TensorFlow 2 speech recognition that ships to your phone
A training-to-deployment toolkit for ASR models, with a notable focus on Vietnamese and TFLite export.

What it does
TensorFlowASR bundles several well-known speech recognition architectures—Conformer, ContextNet, DeepSpeech2, Jasper, RNN Transducer—into a single TensorFlow 2 training pipeline. It handles feature extraction, augmentations, and exports finished models to TFLite for edge deployment.

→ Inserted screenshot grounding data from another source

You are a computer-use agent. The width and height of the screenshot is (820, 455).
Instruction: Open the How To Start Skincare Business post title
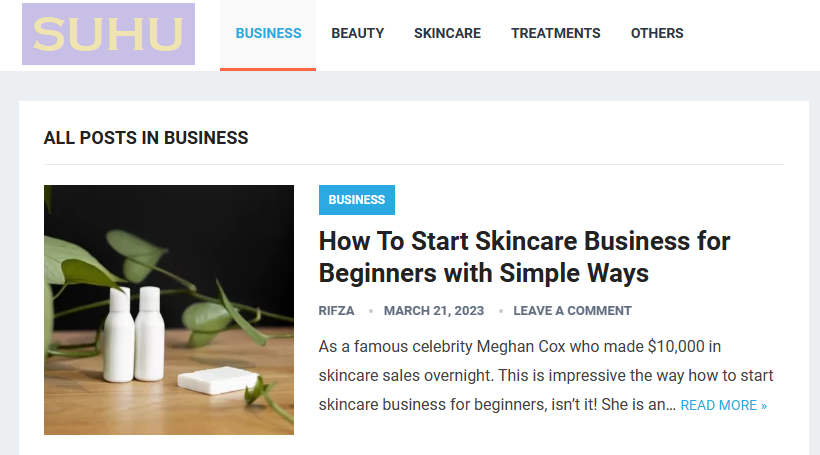(524, 257)
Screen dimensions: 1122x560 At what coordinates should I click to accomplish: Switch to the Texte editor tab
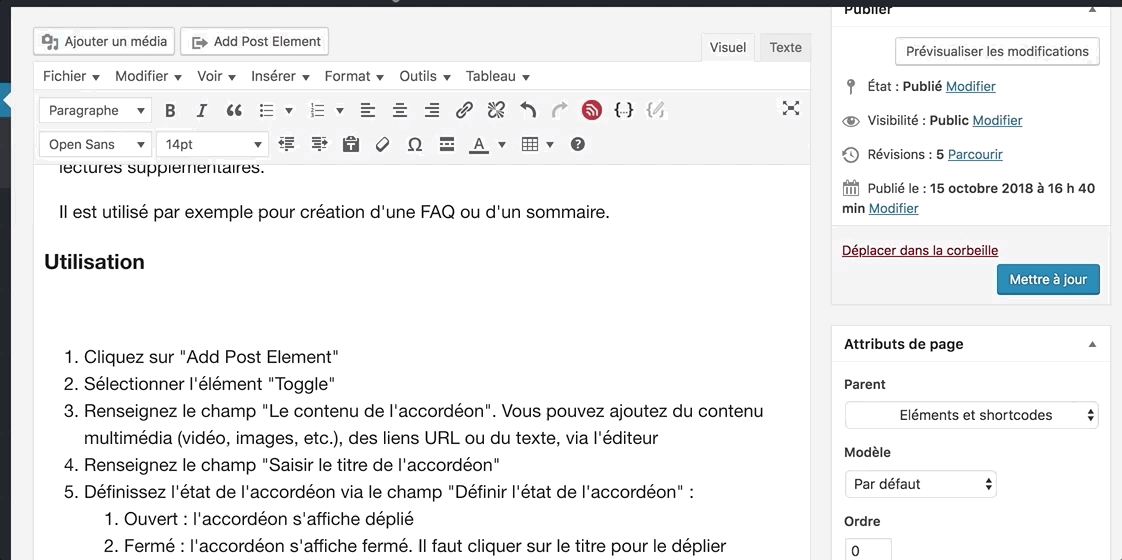click(785, 47)
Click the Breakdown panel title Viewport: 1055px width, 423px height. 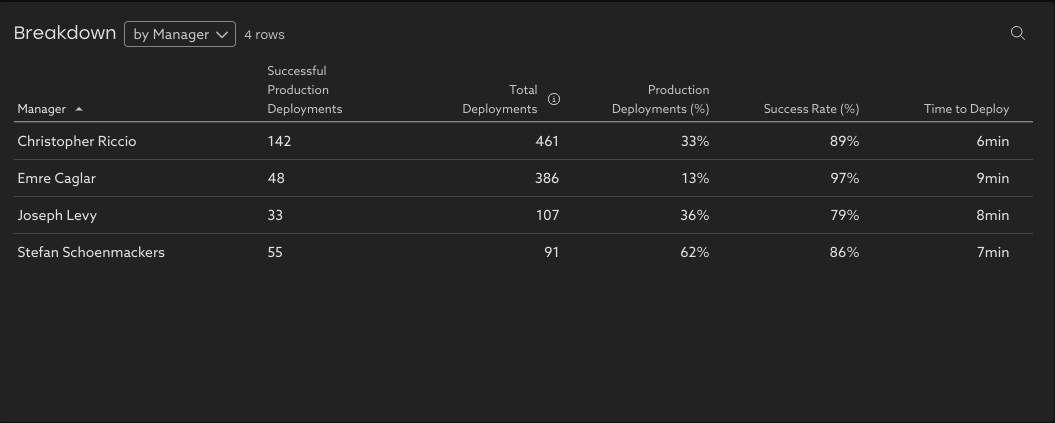[x=65, y=33]

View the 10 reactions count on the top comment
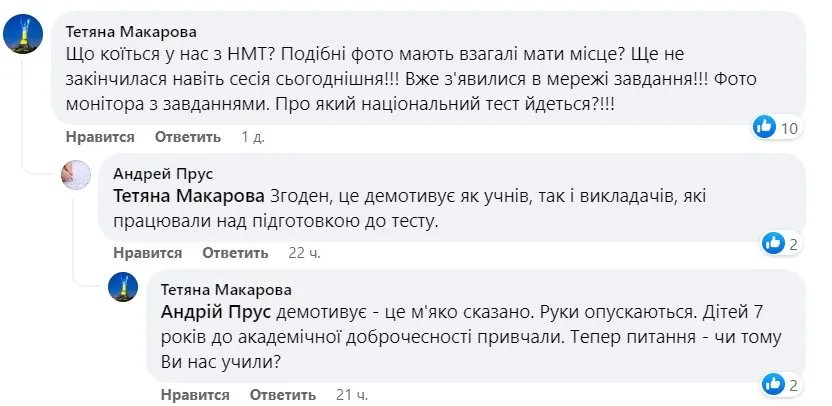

The project also curates corpus links for English (LibriSpeech, Common Voice) and Vietnamese (Vivos, InfoRe, VietBud500).
The interesting bit
The “almost state-of-the-art” framing is refreshingly honest, and the TFLite path is treated as a first-class citizen rather than an afterthought: the converted model becomes a direct audio-to-text function. The Vietnamese dataset curation is unusually thorough for a community ASR repo.
Key highlights
- Supports both transducer (RNNT loss) and CTC model families
- Streaming Conformer variant included for low-latency scenarios
- TFLite conversion pipeline with dedicated documentation
- Pretrained model results tracked per architecture in
examples/ - Docker Compose setup available; Apple Silicon requires Python ≥ 3.12
Caveats
- Training requires
git cloneplus manual dependency resolution (ctc_decoders,rnnt_lossfrom other authors); not a simplepip install - “What’s New?” section in README is empty, suggesting the project may not be actively maintained
- No candidate images provided for visual reference
Verdict
Worth a look if you need TensorFlow-native ASR with a clear path to mobile/edge deployment, or if you’re working on Vietnamese speech recognition. PyTorch-first researchers will find ESPnet or NeMo more ergonomic; this is for teams already committed to the TF ecosystem.